The trick is to start something; you can always change your mind.
Write your vision down
There is something incredibly powerful about writing your vision down; simply putting it on paper demonstrates a commitment to it.
Capturing your vision also allows you to share it with others if you want. If your parents, teachers, friends and others don’t know what you want from life they can’t really help you get there.
Consider reflecting your vision in your Senior Education and Training (SET) Plan, this will really help ensure your final years at school are helping you get where you want to be.
Act on your vision
A vision is only useful if you do something with it.
If your vision is your desired destination; your plan is the map on how you are going to get there and your goals are like important markers along the way.
Without a plan of how to achieve it, a vision is just a wish.
Develop a plan
For your plan to be a good map it should clearly identify the steps you (and others) will take to get where you want to be after school.
Write it down, use your SET Plan, it’s a great tool to guide your final years at school.

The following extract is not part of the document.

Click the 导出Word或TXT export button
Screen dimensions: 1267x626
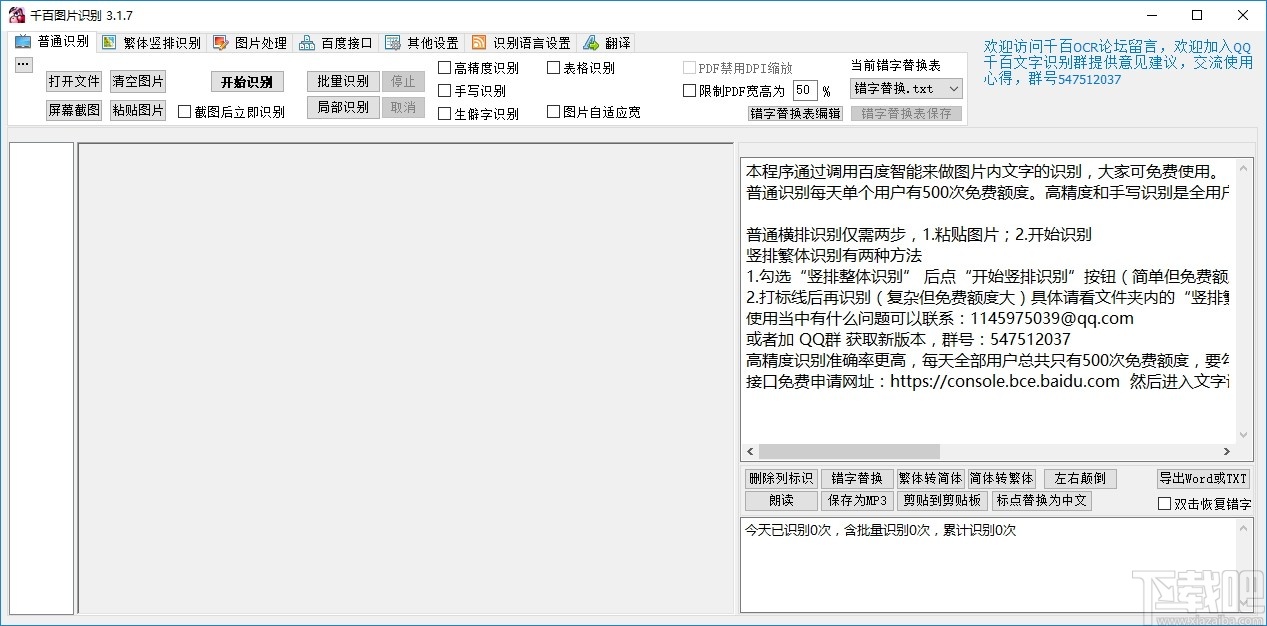(x=1202, y=478)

By using your SET Plan you’ll ensure your teachers and your parents are all on the same page with you about the future you want.
If you are going to seek financial assistance through My Future: My Life you will need to have a very clear plan to share.
Ask for help
We all depend on others to get things done. Don’t be afraid to ask for assistance, most people are more than willing to help, particularly when you are clear about what you want and have a plan about how to get there.
When thinking about asking for help consider who might be best to help with different parts of your plan, don’t just consider people you know.
The sooner you capture your vision the sooner you can start developing your plan and put it into action.
Typically young people begin thinking and talking about their life after school from late in year 8 or early year 9.
Being clear about your vision will mean that when you develop your SET Plan in year 10 it will really reflect what you want. It will be your plan designed around the future you imagine and want for yourself.
Dream big, have high expectations
Don’t be too conservative. Stretch yourself, aim past what is easily achievable; don’t make your plans so far out there that you won’t have a chance of getting there, but don’t make them too simple either.
It’s your life, make it a challenge, and take some risks.
Own it, take charge
Nobody is more invested in your life than you; no-one else will live it, so imagine it, plan it and live it your way.
You might need to enlist others you trust to help protect your vision for you. That’s ok, the risk if we don’t protect our vision is that someone else (with good intent) might design or change it for us. You only get one shot at life, make it the life you imagine.